> Required work:
The expected output is every line below, reproduced exactly.

Stored data:
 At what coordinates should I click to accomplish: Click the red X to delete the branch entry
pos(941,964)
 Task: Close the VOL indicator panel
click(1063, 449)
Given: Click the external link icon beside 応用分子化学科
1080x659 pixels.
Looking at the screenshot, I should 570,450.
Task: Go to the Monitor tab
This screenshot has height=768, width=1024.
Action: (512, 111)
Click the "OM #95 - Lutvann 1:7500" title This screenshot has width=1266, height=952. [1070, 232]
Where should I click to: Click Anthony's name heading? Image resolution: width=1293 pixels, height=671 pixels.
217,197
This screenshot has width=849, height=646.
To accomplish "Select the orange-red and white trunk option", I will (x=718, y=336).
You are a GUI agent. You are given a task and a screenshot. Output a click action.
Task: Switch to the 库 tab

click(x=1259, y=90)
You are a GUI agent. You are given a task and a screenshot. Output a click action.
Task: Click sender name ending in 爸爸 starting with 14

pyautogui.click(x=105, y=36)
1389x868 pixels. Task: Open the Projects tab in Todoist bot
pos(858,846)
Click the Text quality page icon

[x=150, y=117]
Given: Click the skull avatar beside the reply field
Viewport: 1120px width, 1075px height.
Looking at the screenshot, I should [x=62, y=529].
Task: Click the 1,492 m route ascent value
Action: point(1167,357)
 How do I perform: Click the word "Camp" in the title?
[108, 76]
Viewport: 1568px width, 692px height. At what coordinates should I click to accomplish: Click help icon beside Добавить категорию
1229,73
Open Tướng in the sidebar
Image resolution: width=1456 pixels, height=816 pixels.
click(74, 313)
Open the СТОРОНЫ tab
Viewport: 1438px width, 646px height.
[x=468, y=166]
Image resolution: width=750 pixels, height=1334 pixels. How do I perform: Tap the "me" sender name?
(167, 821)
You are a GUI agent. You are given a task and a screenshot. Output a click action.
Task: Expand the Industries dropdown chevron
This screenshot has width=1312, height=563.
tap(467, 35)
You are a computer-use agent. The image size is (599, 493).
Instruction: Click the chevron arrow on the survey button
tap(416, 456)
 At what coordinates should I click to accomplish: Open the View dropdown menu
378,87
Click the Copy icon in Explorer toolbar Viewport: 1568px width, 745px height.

> Result for this task:
 At what coordinates should I click to accomplish: Click the red X to delete the branch entry
pos(941,964)
 Task: Close the VOL indicator panel
click(1063, 449)
Given: Click the external link icon beside 応用分子化学科
1080x659 pixels.
Looking at the screenshot, I should 570,450.
Task: Go to the Monitor tab
This screenshot has height=768, width=1024.
Action: (512, 111)
Click the "OM #95 - Lutvann 1:7500" title This screenshot has width=1266, height=952. [1070, 232]
Where should I click to: Click Anthony's name heading? Image resolution: width=1293 pixels, height=671 pixels.
217,197
This screenshot has width=849, height=646.
To accomplish "Select the orange-red and white trunk option", I will (x=718, y=336).
You are a GUI agent. You are given a task and a screenshot. Output a click action.
Task: Switch to the 库 tab

click(x=1259, y=90)
You are a GUI agent. You are given a task and a screenshot. Output a click action.
Task: Click sender name ending in 爸爸 starting with 14

pyautogui.click(x=105, y=36)
1389x868 pixels. Task: Open the Projects tab in Todoist bot
pos(858,846)
Click the Text quality page icon

[x=150, y=117]
Given: Click the skull avatar beside the reply field
Viewport: 1120px width, 1075px height.
Looking at the screenshot, I should [x=62, y=529].
Task: Click the 1,492 m route ascent value
Action: point(1167,357)
 How do I perform: Click the word "Camp" in the title?
[108, 76]
Viewport: 1568px width, 692px height. At what coordinates should I click to accomplish: Click help icon beside Добавить категорию
1229,73
Open Tướng in the sidebar
Image resolution: width=1456 pixels, height=816 pixels.
click(74, 313)
Open the СТОРОНЫ tab
Viewport: 1438px width, 646px height.
[x=468, y=166]
Image resolution: width=750 pixels, height=1334 pixels. How do I perform: Tap the "me" sender name?
(167, 821)
You are a GUI agent. You are given a task and a screenshot. Output a click action.
Task: Expand the Industries dropdown chevron
This screenshot has width=1312, height=563.
tap(467, 35)
You are a computer-use agent. The image size is (599, 493).
Instruction: Click the chevron arrow on the survey button
tap(416, 456)
 At what coordinates should I click to accomplish: Open the View dropdown menu
378,87
Click the Copy icon in Explorer toolbar Viewport: 1568px width, 745px height.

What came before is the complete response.